The debtors, a married couple, filed a Chapter 7 petition in November 2010. The husband owned a limited liability company (LLC) that sold and rented construction equipment. He personally guaranteed financing provided by the creditor to the LLC. The creditor filed an adversary proceeding in March 2011, claiming that the LLC had sold equipment “out of trust,” or without forwarding the sale proceeds to the creditor as required by their contract. The debt owed to the creditor was allegedly excepted from discharge because of fraud, embezzlement, or “willful and malicious injury” to the creditor. 11 U.S.C. §§ 523(a)(2)(A), (a)(4), (a)(6).

The bankruptcy court ruled that the debt was not excepted from discharge, finding that the creditor failed to prove the intent required for fraud, failed to prove embezzlement because the equipment was sold in the “ordinary course of business,” and failed to prove willful or malicious injury because the debtor “always intended to repay the debts.” Bradley II, slip op. at 3. The BAP reversed the bankruptcy court’s rulings with regard to the fraud and “willful and malicious injury” claims. It held that the debtor benefited from the creditor’s reliance on his false statements, which supports a finding of fraud, and that the debtor knew that the failure to remit the proceeds of sale would harm the creditor. Bradley I, 507 B.R. at 209. It remanded the case for a determination of damages suffered by the creditor. Continue reading

Published on:

Our bankruptcy system has found ways to deal with most types of assets, debts, and other interests, through both the federal Bankruptcy Code and the caselaw developed in the bankruptcy courts. Somehow, trademark rights have fallen through the cracks, but a recent bankruptcy court decision, In re Crumbs Bake Shop, Inc., No. 14-24287, mem. decision (Bankr. D.N.J., Oct. 31, 2014), provides some clarity. This sort of issue largely pertains to business bankruptcies, but individuals may occasionally deal with trademark rights in various ways. See, e.g., In re First Draft, Inc., 76 U.S.P.Q.2d 1183 (T.T.A.B. 2005).

“Intellectual property” (IP) is a broad legal term that addresses ownership and usage of creative works. Copyright law covers creative works, like songs, books, and pictures. Patent law covers inventions. Trademark law applies to names, brands, and logos used to identify a company, product, or service. The creator of a work may register it with the government to obtain the relevant type of IP protection. It may then sell those rights to others, or license others to use a particular work. An owner who licenses the right to use a trademark is known as the “licensor,” and the party that obtains usage rights is the “licensee.”

The Bankruptcy Code gives a court-appointed trustee wide discretion to accept or reject certain contractual obligations on a debtor’s behalf.

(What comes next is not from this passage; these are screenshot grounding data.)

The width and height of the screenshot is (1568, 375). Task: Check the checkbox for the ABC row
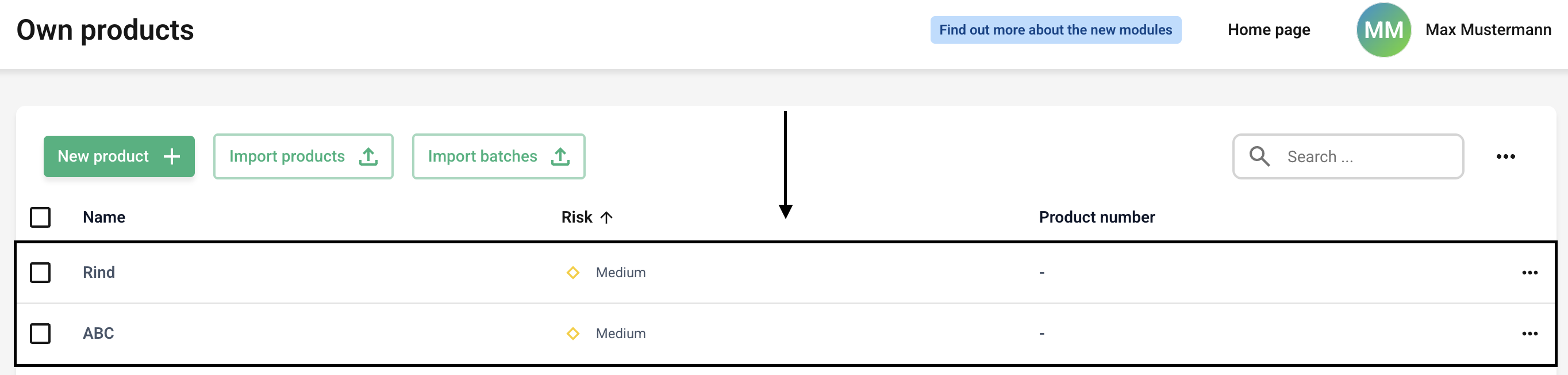coord(40,334)
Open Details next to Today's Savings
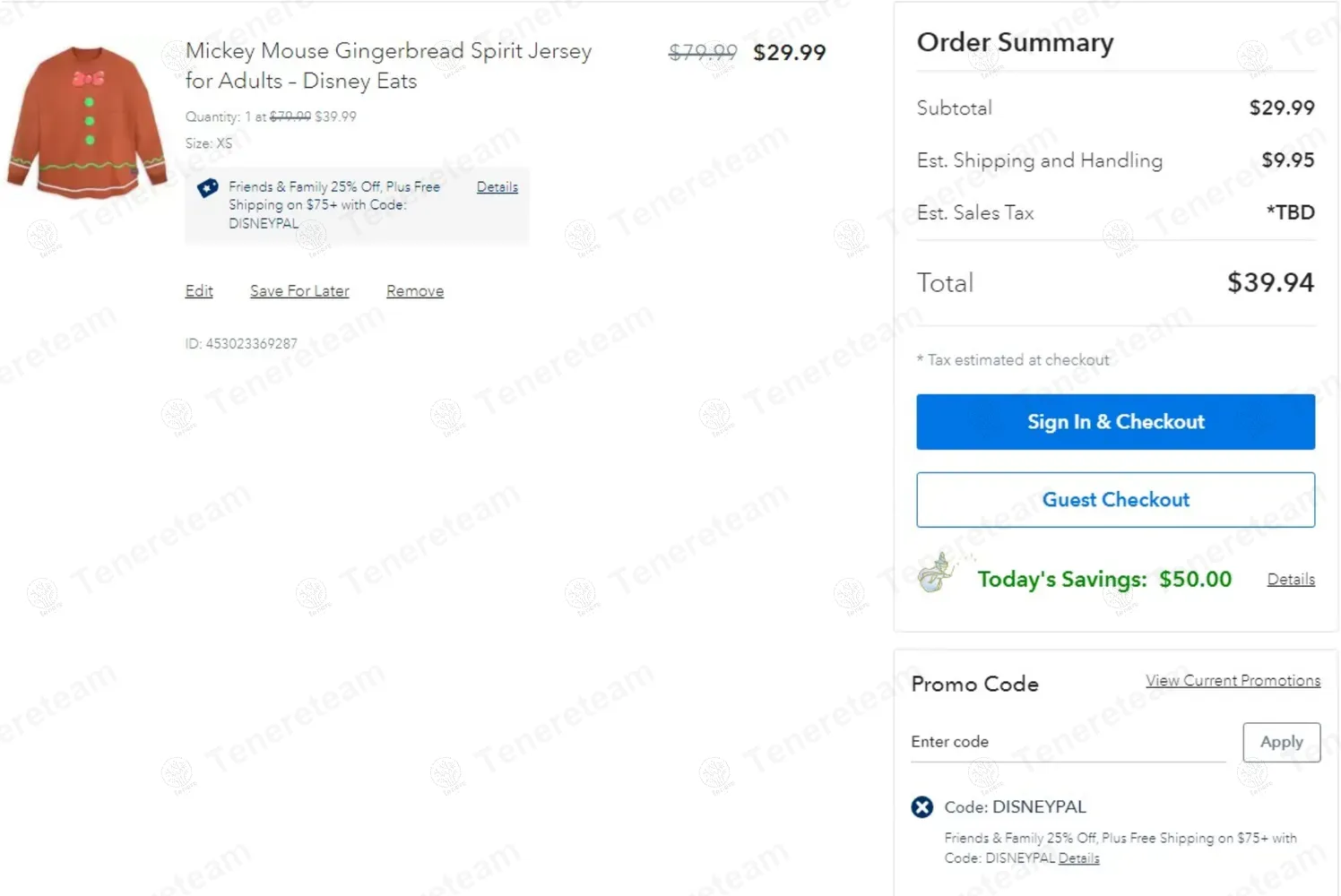This screenshot has height=896, width=1341. (1291, 580)
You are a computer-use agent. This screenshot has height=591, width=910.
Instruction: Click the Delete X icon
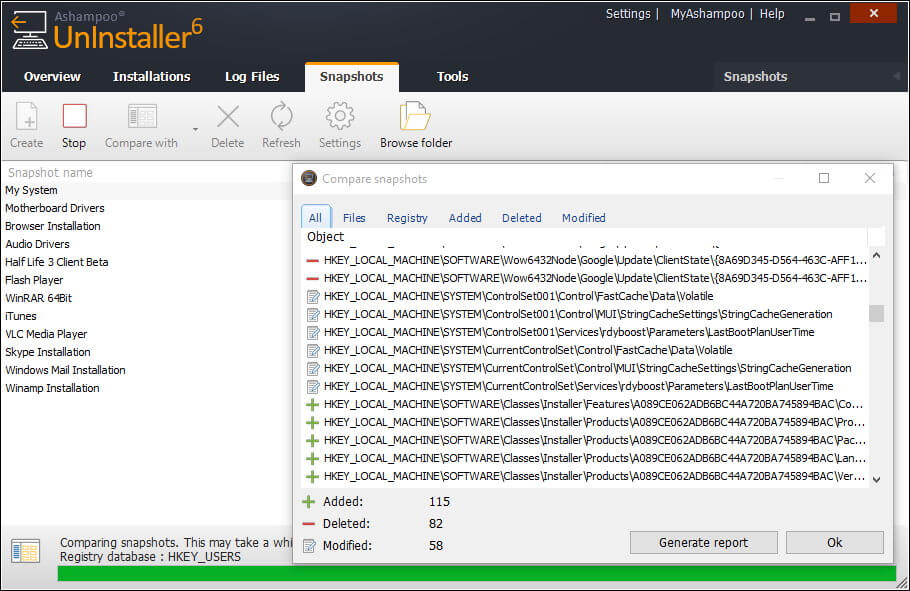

When a licensor files for bankruptcy, the Code specifically gives IP licensees the right to continue exercising their rights, even if the trustee rejects their contract with the debtor. 11 U.S.C. § 365(n). Rejection of the contract by the trustee does not terminate the license, but rather gives the licensee the option of terminating it or finishing the term of the license. See In re American Suzuki Motor Corp., 494 B.R. 466, 482 n. 7 (Bankr. C.D. Cal. 2013). Oddly, however, the Bankruptcy Code’s definition of “intellectual property” omits trademarks, 11 U.S.C. § 101(35A), so the effect of a trustee’s rejection of a trademark license has remained unclear. Continue reading

Published on:

A bankruptcy court denied a Chapter 7 trustee’s motion for summary judgment in an adversary proceeding, which sought to avoid a mortgage that misspelled the debtor’s name. In re Thibault, No. 13-31204, Adv. Proc. No. 14-3001, mem. dec. (Bankr. D. Mass., Sep. 29, 2014). The trustee argued that the Bankruptcy Code gives him the authority to avoid debts that “do[] not correctly identify the Debtor.” Id. at 5. The court held that Massachusetts law allows an individual to use more than one spelling of his or her name, or even more than one name, for non-fraudulent purposes. California law has similar provisions regarding an individual’s right to choose his or her own name, often known as a common-law name change.

The debtor and her husband, who is now deceased, purchased real property for use as their primary residence in Springfield, Massachusetts in 1964. The deed conveying the property to them identified their last name as “Thibeault,” with an “e.” The couple granted a new mortgage on the property in 1990, and the mortgage documents also used the name “Thibeault.” The debtor refinanced the home several more times between 1992 and 2004. Most of the documents used the “Thibeault” spelling, but documents filed in 1992, 1993, and 1995 used the spelling “Thibault.” Id. at 4.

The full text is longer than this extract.